Infoxicação, comunicação horizontal, FOMO (Fear of Missing Out), Efeito Dunning-Kruger… você está familiarizado com esses termos? Todos eles permeiam a consolidação de um fenômeno cada vez mais presente no mundo em rede: a desinformação na web.
De acordo com o Reuter Institute Digital News Report, em 2018, o Brasil ocupava a 3ª colocação no ranking global de países que mais consomem e compartilham informações falsas no planeta.

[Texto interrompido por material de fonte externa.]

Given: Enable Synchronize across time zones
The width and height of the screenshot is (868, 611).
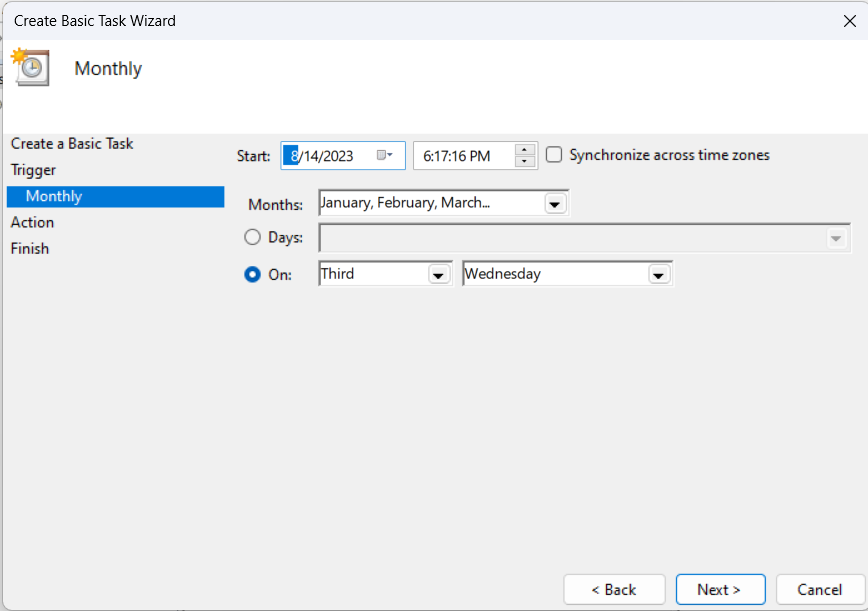Looking at the screenshot, I should (x=554, y=155).
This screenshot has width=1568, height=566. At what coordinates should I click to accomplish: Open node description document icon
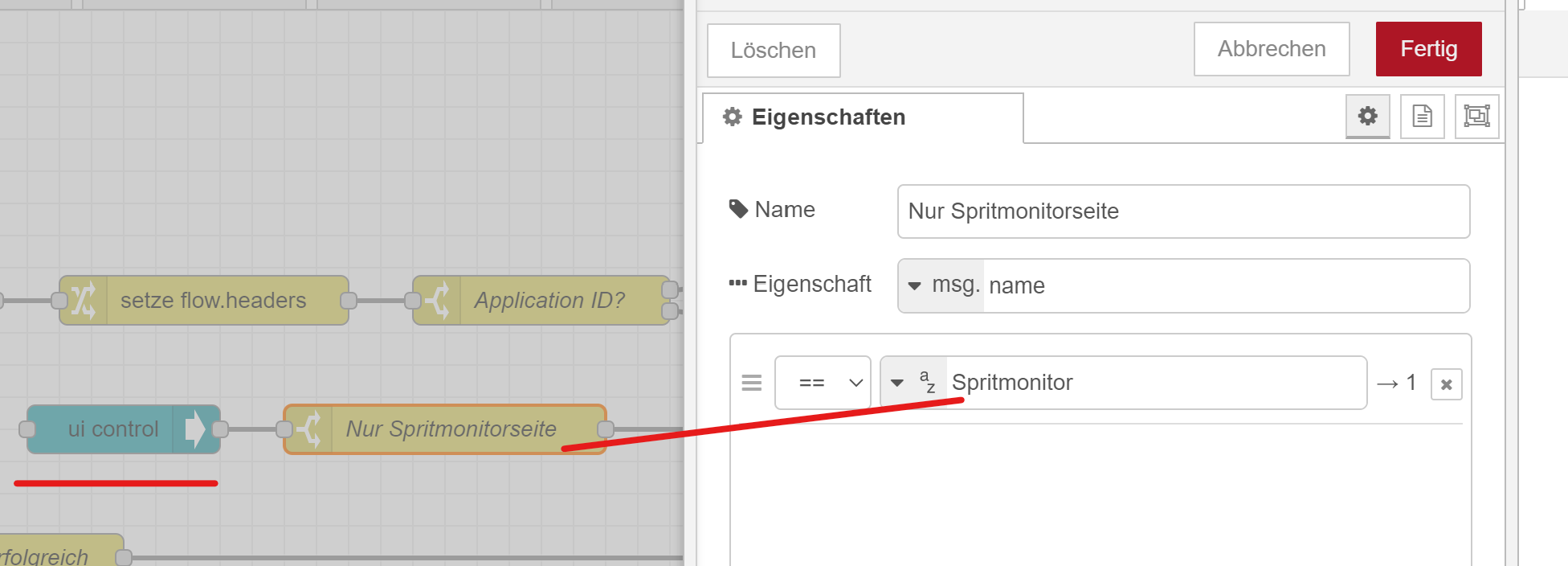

Dois anos depois, em 2020, a organização global de cibersegurança, Kaspersky, em parceria com a empresa de pesquisa CORPA, na América Latina, identificou que o cenário permanecia preocupante, uma vez que os dados apontavam que 62% dos brasileiros não conseguiam reconhecer uma notícia falsa.
Diante desse contexto e de um cenário no qual a geração de dados cresce desordenadamente, a ESR realizou, recentemente, o webinar “Desinformação na Web – Análise de Dados, resultados e desafios”, com a pesquisadora Jussara M. Almeida, do Departamento de Ciência da Computação da Universidade Federal de Minas Gerais, para amplificar a discussão sobre o assunto.
Abaixo você confere os principais pontos abordados na palestra e desvenda como a ciência de dados é capaz de atuar como uma aliada na compreensão, interpretação e na solução desse desafio.
O que é a desinformação na web?
Segundo a pesquisadora Jussara M. Almeida, a desinformação na web é um termo genérico que faz referência a vários fenômenos particulares com propriedades específicas de compartilhamento de mensagens ou conteúdos que não condizem com o que é real!
A exemplo disso temos as fake news, os rumores, trotes ou em inglês hoaxes, as revisões falsas e os spams.
Essas modalidades de desinformação precisam ser avaliadas ainda de acordo com outras diferenças centrais, tais quais: serem intencionais ou não intencionais, serem fatos ou opiniões, por exemplo.
Além disso, é preciso compreender que, embora haja escalabilidade com o desenvolvimento das tecnologias, o ato de se compartilhar desinformações não é recente e é respaldado por características inerentes aos seres-humanos.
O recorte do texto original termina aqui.